The god of war and Zeus

The statue of Roman god of war Mars (Ares). A close look of his head with a beard.
The sculpture of Roman Mars (Ares)

The supreme god of Olympus hates and detests Ares. Because the god of war can provide a deadly blow to the simple way of his pointless hebetude in any future moment to come. The plump, envious king of Olympus never had been a good swordsman. In fact, he always used the unjust laws of Hera, her social organization of despair and despotic eyes of Medusa to frustrate the victory of champions and maintain his unjust supremacy over the world.

Peasant or king, Zeus never was fond of military training and sport. Only joyous long evenings with idle and compliant maidens, felt his stomach with cheer.
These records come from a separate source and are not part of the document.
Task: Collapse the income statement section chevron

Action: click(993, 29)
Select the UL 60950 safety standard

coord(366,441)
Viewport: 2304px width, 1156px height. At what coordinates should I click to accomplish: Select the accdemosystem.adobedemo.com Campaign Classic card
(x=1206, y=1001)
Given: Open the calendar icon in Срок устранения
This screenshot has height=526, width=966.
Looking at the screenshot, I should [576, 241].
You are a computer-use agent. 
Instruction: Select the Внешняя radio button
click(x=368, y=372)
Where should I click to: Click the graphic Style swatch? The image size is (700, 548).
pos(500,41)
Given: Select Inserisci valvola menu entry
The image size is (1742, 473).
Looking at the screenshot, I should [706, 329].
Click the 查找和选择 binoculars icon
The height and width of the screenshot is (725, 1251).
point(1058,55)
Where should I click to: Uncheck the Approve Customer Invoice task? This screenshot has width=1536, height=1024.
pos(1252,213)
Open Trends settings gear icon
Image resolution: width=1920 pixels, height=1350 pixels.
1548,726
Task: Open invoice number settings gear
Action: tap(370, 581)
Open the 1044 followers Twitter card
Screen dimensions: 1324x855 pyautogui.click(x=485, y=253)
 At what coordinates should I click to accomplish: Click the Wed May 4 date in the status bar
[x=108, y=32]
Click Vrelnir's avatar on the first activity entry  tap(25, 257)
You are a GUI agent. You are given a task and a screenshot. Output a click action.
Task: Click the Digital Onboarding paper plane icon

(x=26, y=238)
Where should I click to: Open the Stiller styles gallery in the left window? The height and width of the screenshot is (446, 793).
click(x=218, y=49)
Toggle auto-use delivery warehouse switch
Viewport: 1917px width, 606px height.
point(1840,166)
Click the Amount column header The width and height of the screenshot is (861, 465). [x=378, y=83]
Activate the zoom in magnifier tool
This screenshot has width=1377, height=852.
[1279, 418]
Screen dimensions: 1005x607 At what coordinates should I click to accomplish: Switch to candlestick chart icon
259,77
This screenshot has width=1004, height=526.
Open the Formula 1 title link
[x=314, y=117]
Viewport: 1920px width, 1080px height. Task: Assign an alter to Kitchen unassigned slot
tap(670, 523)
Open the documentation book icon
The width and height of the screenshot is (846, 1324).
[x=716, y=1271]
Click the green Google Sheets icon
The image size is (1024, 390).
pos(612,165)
However, although of being more glorious than his father, Ares is too brutal and unconcerned about human lives and politics.

Ares has many terrible children, who worsen the disgusting image of their Olympian progenitor. At all events it must be a reference to the idea of the first king, who was a great invincible warrior and amazing conqueror, but never had thought beyond the extraordinary use of his sword and muscles. As a consequence, his ordinary children and hairs weren’t forced to obey a solid political system of their forebear and had destroyed everything that their amazing forefather had built.

Ares in the eyes of Ancient Greeks

Ares never had been the favorite god of the ancient Greeks. In fact, only few communities in Greece had worshiped Ares. Between them, the Spartans venerated the god of war as an important deity. Insofar as the fearsome god of war managed to express their ideal of courage and indomitable spirit of military honor.

As it used to happen simple people hated Ares in the same way as Zeus abhorred the winners. However, the god of war responded them with gracious bloodshed and impressive hatred. The heroic personality managed to overwhelm the pathetic way of weaklings and morally promiscuous slaves.

For that reason, the god Ares had been frequently linked to peoples and tribes, considered as barbarians. Such as the bistones – the Thracian people, governed by his earthly son Diomedes of Thrace. And on the other side the Lapiths, commonly depicted as a savage tribe of people, fighting the Centaurs. Thereafter the battle is harsh and intertwined and the differences between adversaries are not so significant. The Lapiths had been ruled by another tellurian son of Ares – Phlegyas.

In conclusion, it was the way how the weak and powerful abhorred the primal beauty of health and muscles. As they would say, the sons of Ares are complete savages and there is no civilization behind the way of Sparta. Only crazy people who try to build a palace with human bones and skulls. However, this criticism of strength had offered nothing but Hera and Zeus in exchange. Thus, beyond its poisonous remarks had reigned the vane envy of vile mediocrities. Death and putrefaction of humankind.